How to heal inconsistent parent tree mappings in a PDF created by pdfBox

Question

We are creating pdf documents in Java using pdfBox. Since they should be accessible by Screenreaders, we are using tags and we are setting up a parentTree and we add that to the document catalog.

Please find an example file here.

When we check the resulting pdf with PAC3 validator we get 25 errors for inconsistent entries in the structural parent tree.

enter image description here

Same result but more details in Adobe prefight syntax error check. The error message is

Inconsistent ParentTree mapping (ParentTree element 0) for structure element 
Traversal Path:->StructTreeRoot->K->K->[1]->K->[3]->K->[4]

Adobe preflight syntax error check

When i try to follow that traversal path in pdfBox Debugger, i see an element referencing the ID 22.

Now my questions are:

What is the connection between the StructTreeRoot and the ParentTree?
Where in the StructTreeRoot/ParentTree can i find the item with ID 22 that is refered to in node K->K->2->K->4->K->4? See image PDF Debugger
What is that Parent Tree element 0 in the Preflight error message? See image Adobe preflight syntax error check

PDF Debugger

I think, building accessible pdf with pdfBox as well as error messages from common validation tools are rather poorly documented. Or where can i find more information about it?

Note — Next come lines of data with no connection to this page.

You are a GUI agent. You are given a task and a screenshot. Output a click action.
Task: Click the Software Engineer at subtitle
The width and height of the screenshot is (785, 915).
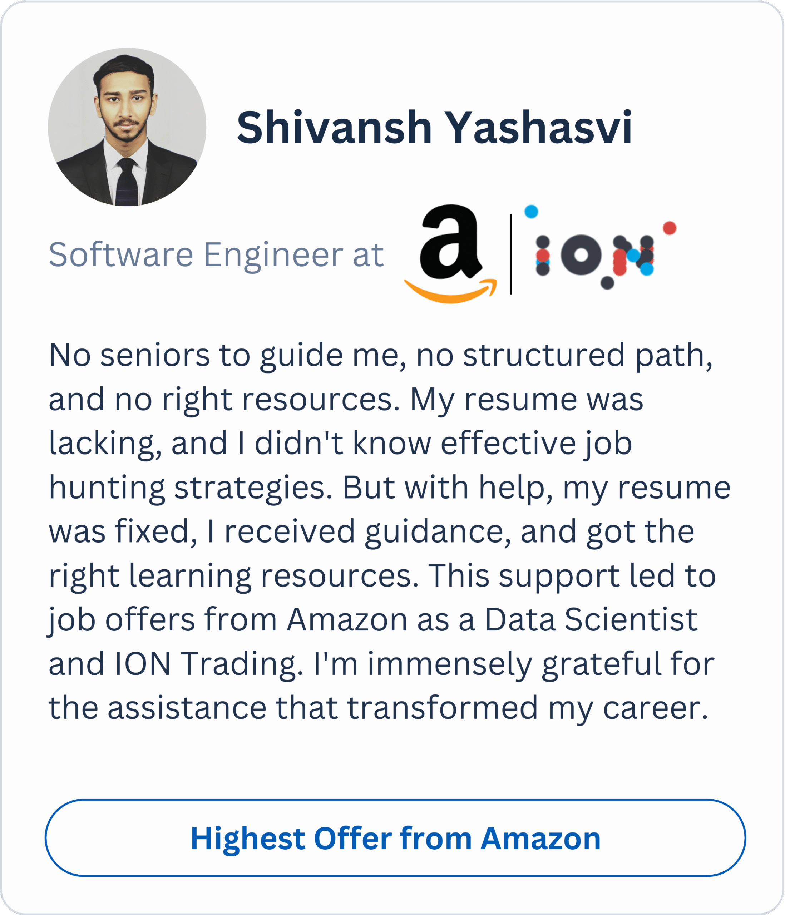coord(216,255)
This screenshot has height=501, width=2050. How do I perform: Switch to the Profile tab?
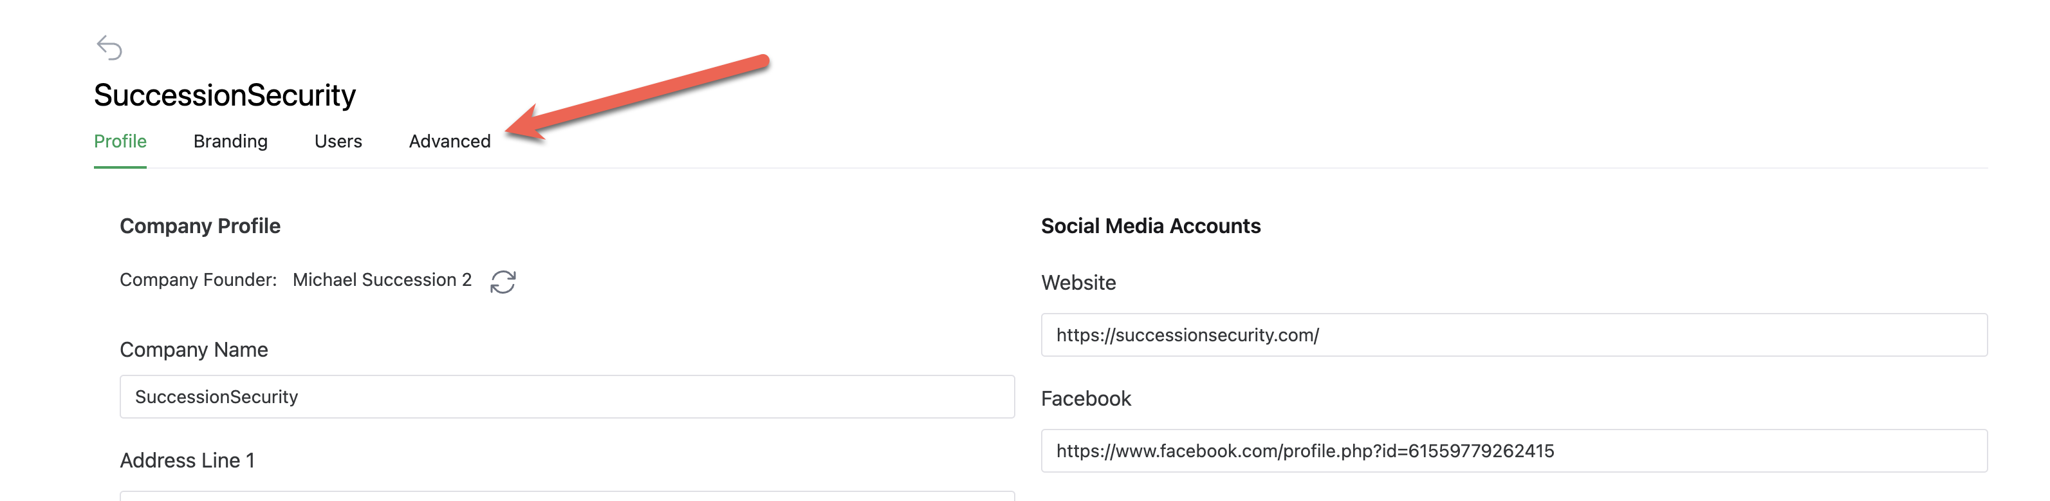pos(120,141)
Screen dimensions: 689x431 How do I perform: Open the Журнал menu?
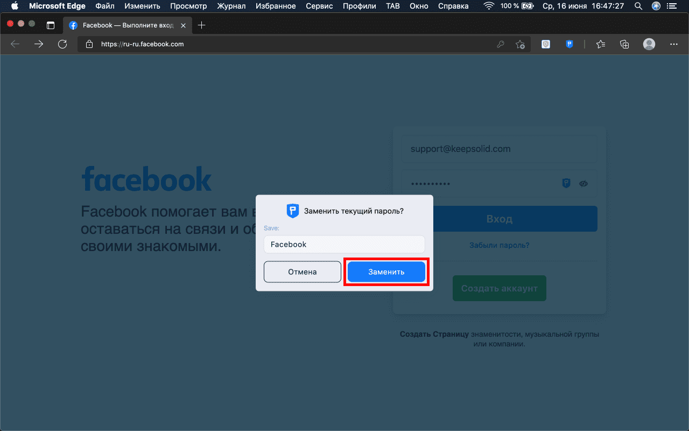click(231, 6)
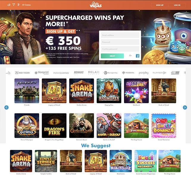Viewport: 191px width, 175px height.
Task: Filter by Blueprint Gaming provider logo
Action: 42,73
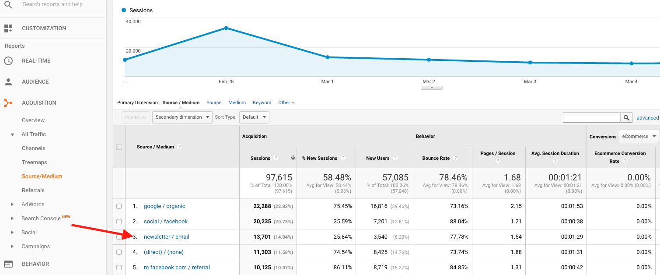Screen dimensions: 660x275
Task: Select the Acquisition sidebar icon
Action: (8, 102)
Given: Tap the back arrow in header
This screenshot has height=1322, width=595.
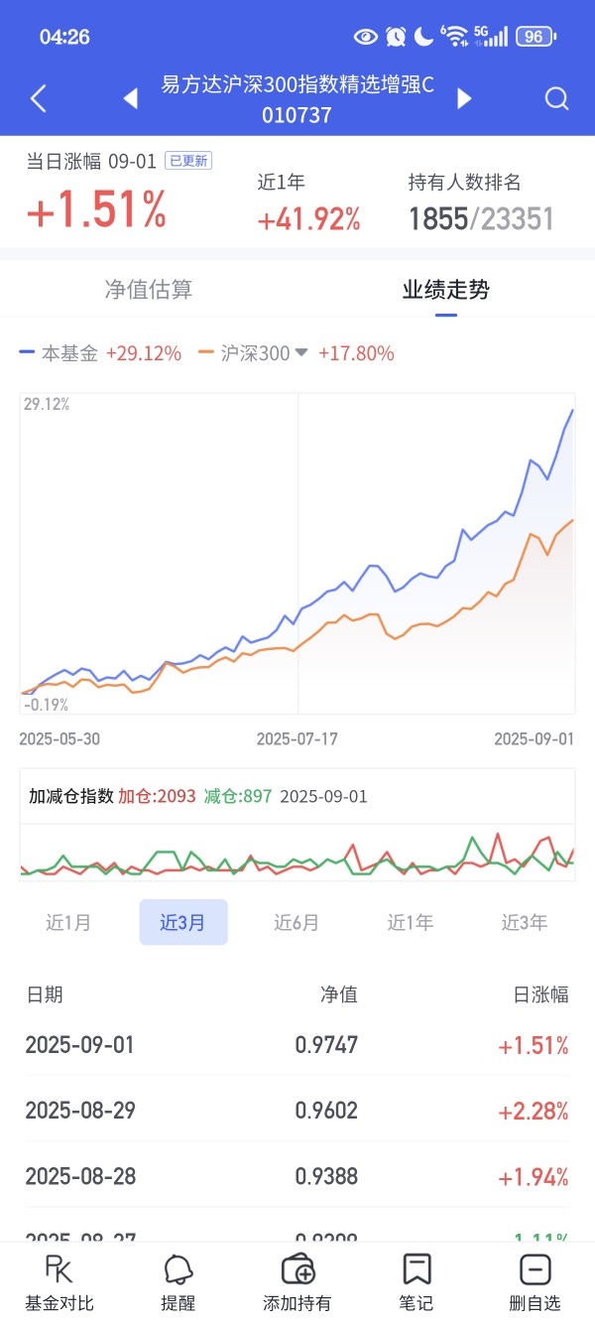Looking at the screenshot, I should pos(39,98).
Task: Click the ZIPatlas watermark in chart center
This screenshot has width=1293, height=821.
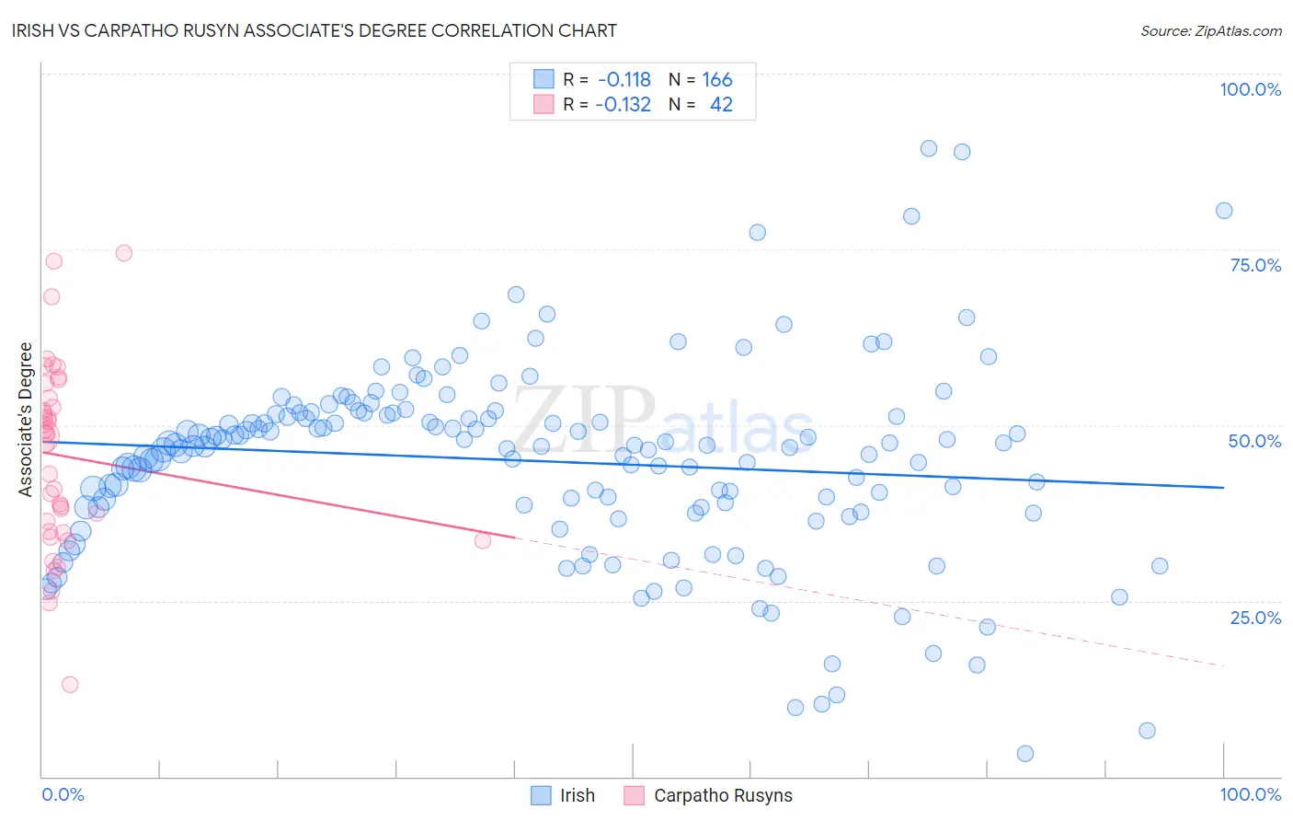Action: click(x=662, y=422)
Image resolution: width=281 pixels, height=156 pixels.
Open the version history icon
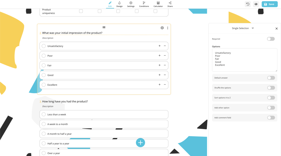click(x=248, y=4)
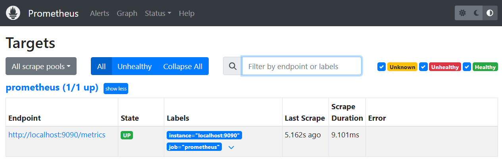502x160 pixels.
Task: Open the All scrape pools dropdown
Action: 41,66
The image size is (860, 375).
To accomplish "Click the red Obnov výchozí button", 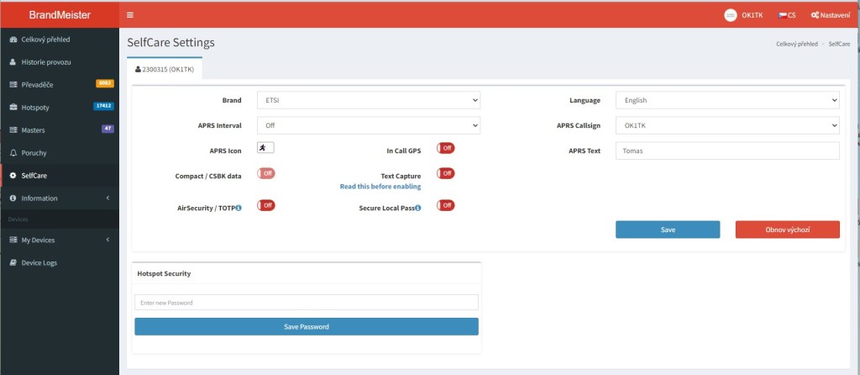I will (787, 230).
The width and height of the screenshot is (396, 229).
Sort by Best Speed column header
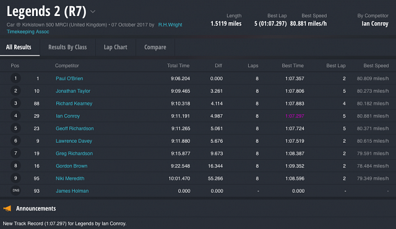[376, 65]

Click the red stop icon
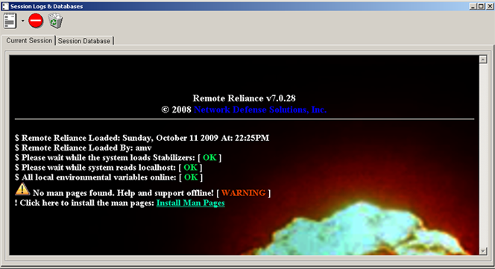36,21
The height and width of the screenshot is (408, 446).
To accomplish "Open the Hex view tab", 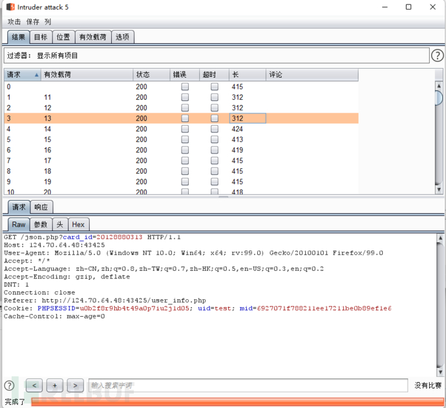I will (78, 225).
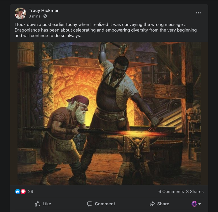Click the Tracy Hickman name link
The height and width of the screenshot is (212, 218).
click(x=44, y=11)
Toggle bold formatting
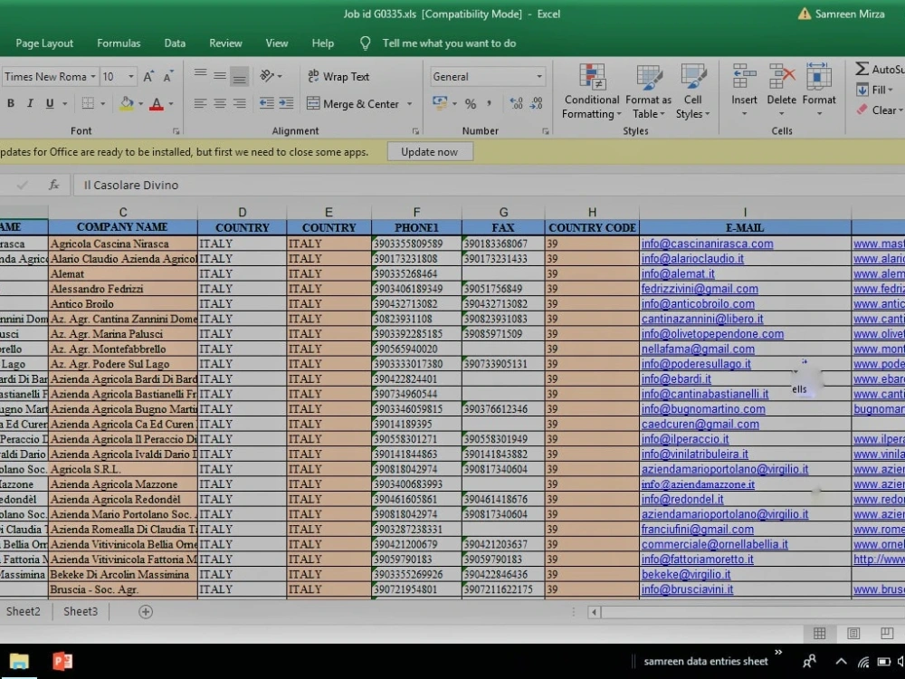 [x=11, y=103]
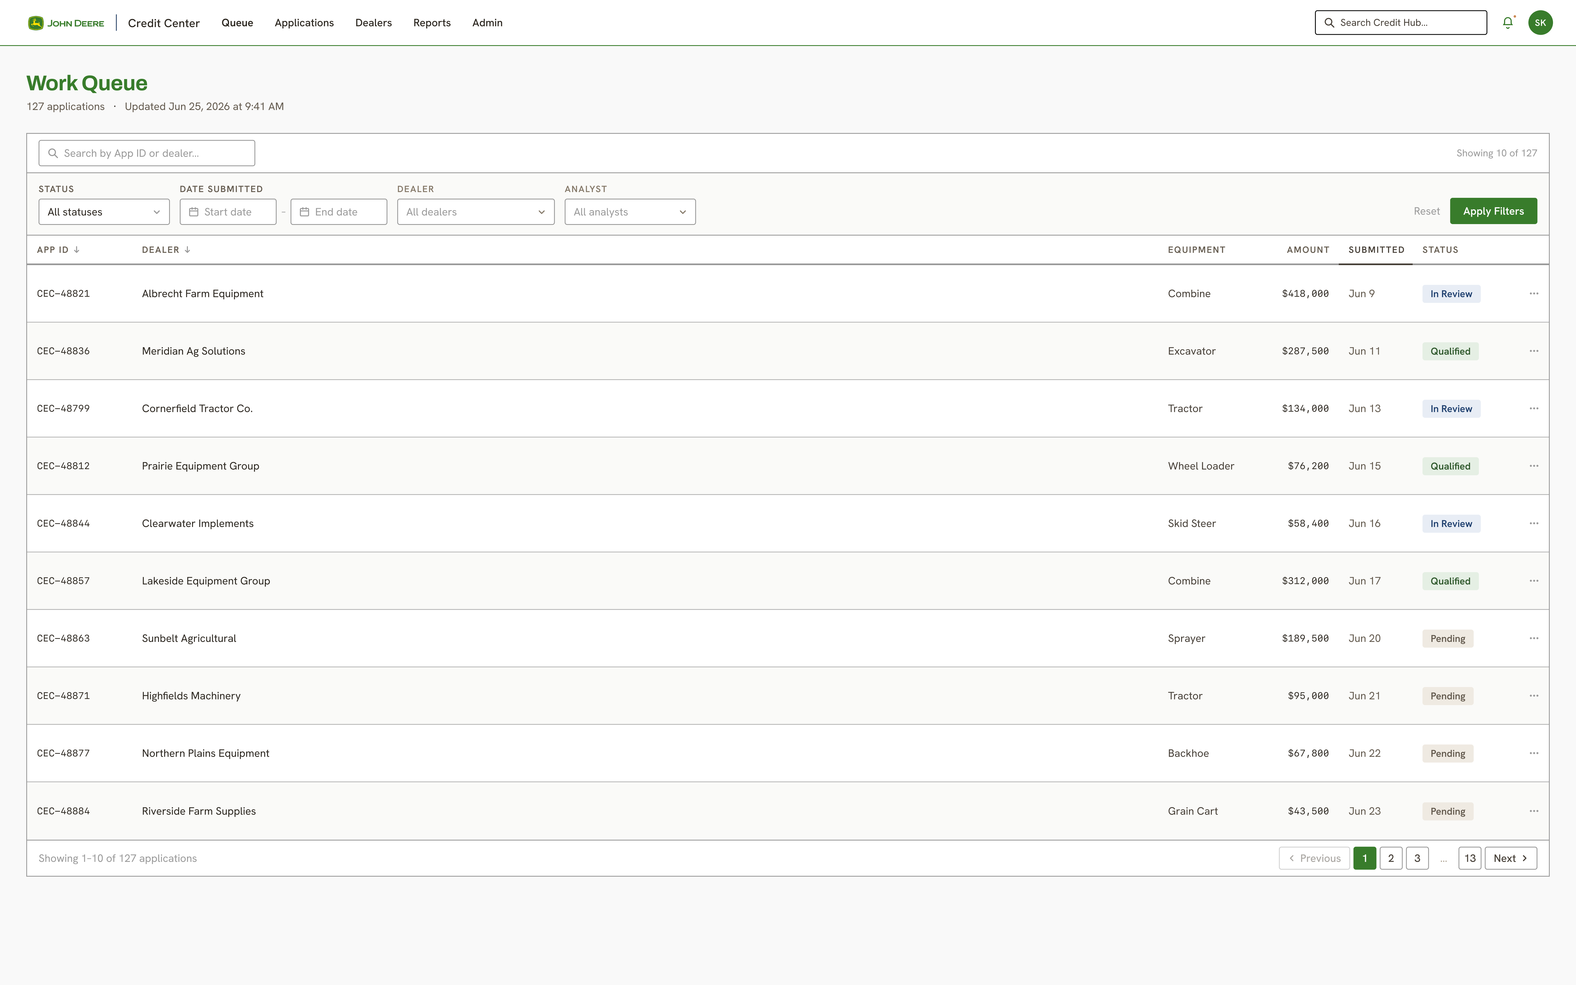
Task: Open the All dealers dropdown
Action: pos(475,212)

Thanks a lot for your help.

@mkl please find an example file [here](https://www.dropbox.com/s/fq6m3o4rx9swq76/Testdatei.pdf?dl=0) — rsr03, Dec 18 '19 at 09:35
The issue in your PDF reminds very much of the issue discussed last in [this answer](https://stackoverflow.com/a/57592766/1729265) to the question [“Find Tag from Selection” is not working in tagged pdf?](https://stackoverflow.com/q/57591441/1729265) by [fascinating coder](https://stackoverflow.com/users/11956879/fascinating-coder): In your parent tree you do not reference the actual parent structure element of the MCID but you reference a new structure tree node which claims to have the actual parent node from the structure hierarchy as its own parent and to have the MCID in question as kid. — mkl, Dec 18 '19 at 10:57
Instead you should simply reference the actual parent structure element of the MCID. — mkl, Dec 18 '19 at 11:13
@mkl Thanks for your comments. I think, you're pushing us in the right direction. — rsr03, Dec 18 '19 at 13:15

mkl · Accepted Answer · 2019-12-19T13:14:20.457

The issue in your PDF reminds very much of the issue discussed in the last section "Yet another issue with parent tree entries" in this answer to the question “Find Tag from Selection” is not working in tagged pdf? by fascinating coder:

In your parent tree you do not reference the actual parent structure element of the MCID but you reference a new structure tree node which claims to have the actual parent node from the structure hierarchy as its own parent (not actually being one of its kids) and also claims to have the MCID in question as kid.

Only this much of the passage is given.